Start of Block

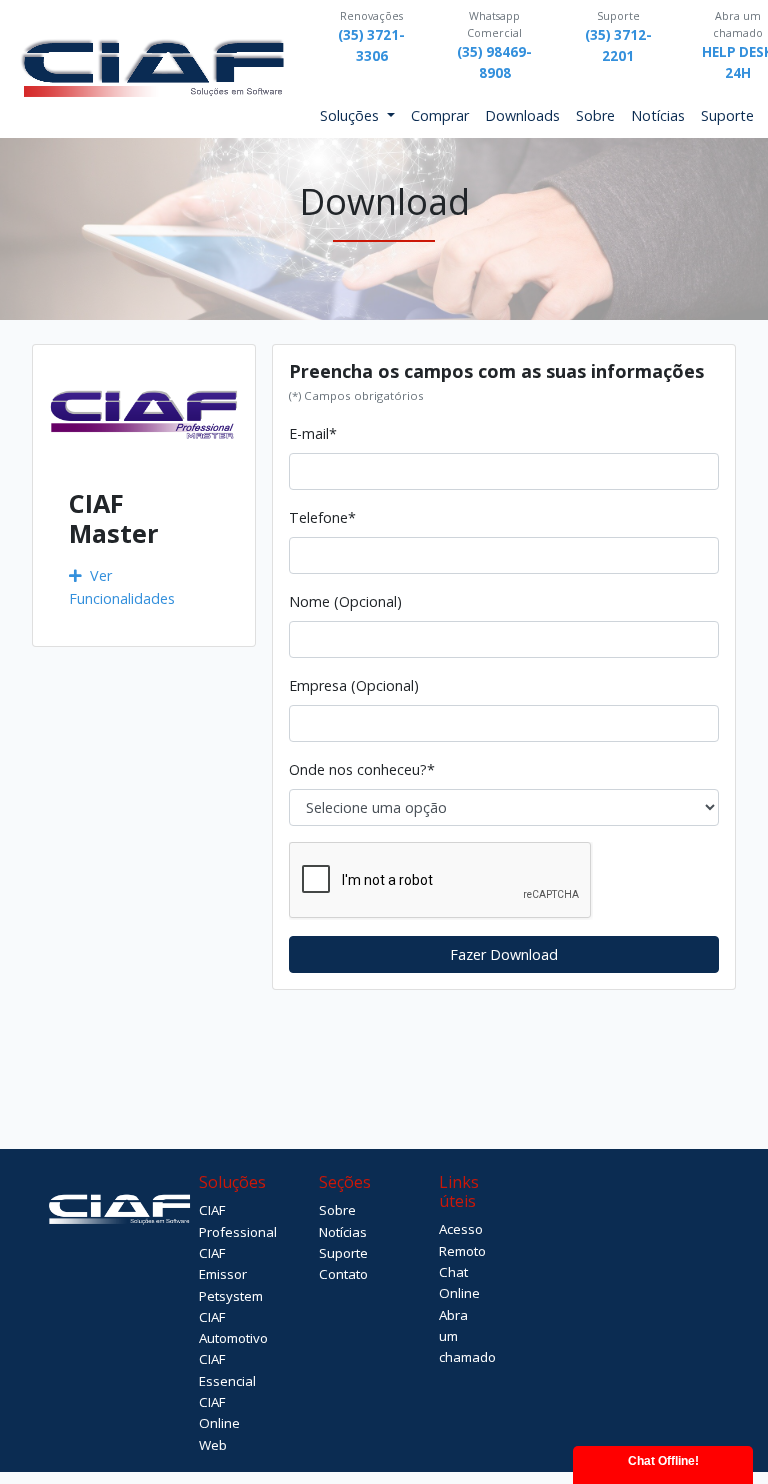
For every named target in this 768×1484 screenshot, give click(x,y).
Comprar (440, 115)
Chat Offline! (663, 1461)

End of Block
Start of Block

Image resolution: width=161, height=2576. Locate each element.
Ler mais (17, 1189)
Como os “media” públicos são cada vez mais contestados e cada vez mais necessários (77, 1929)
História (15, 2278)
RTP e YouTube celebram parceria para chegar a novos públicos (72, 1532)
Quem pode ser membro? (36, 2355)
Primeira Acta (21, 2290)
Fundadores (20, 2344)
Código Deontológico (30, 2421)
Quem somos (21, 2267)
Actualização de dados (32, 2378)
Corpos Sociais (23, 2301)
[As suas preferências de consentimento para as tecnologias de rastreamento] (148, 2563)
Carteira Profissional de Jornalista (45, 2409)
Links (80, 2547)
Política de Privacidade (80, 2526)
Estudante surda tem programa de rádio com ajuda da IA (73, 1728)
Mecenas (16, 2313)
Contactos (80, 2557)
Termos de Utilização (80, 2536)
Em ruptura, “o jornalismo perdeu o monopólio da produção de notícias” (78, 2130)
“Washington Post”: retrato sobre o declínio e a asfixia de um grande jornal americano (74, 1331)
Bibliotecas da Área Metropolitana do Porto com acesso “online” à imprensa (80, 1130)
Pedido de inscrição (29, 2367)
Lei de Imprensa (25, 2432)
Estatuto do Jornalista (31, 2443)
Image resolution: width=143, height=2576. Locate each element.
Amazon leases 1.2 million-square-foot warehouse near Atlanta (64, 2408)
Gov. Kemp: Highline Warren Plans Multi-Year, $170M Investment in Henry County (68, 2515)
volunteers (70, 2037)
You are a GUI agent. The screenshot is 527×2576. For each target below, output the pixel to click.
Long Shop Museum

End of Block

Looking at the records above, return exactly the lines from the line with "Carteira Profissional de" to the line with "Image resolution: width=143, height=2576.", both ends included.

Carteira Profissional de Jornalista (45, 2409)
Links (80, 2547)
Política de Privacidade (80, 2526)
Estudante surda tem programa de rádio com ajuda da IA (73, 1728)
Mecenas (16, 2313)
Contactos (80, 2557)
Termos de Utilização (80, 2536)
Em ruptura, “o jornalismo perdeu o monopólio da produção de notícias” (78, 2130)
“Washington Post”: retrato sobre o declínio e a asfixia de um grande jornal americano (74, 1331)
Bibliotecas da Área Metropolitana do Porto com acesso “online” à imprensa (80, 1130)
Pedido de inscrição (29, 2367)
Lei de Imprensa (25, 2432)
Estatuto do Jornalista (31, 2443)
Image resolution: width=143, height=2576. Locate each element.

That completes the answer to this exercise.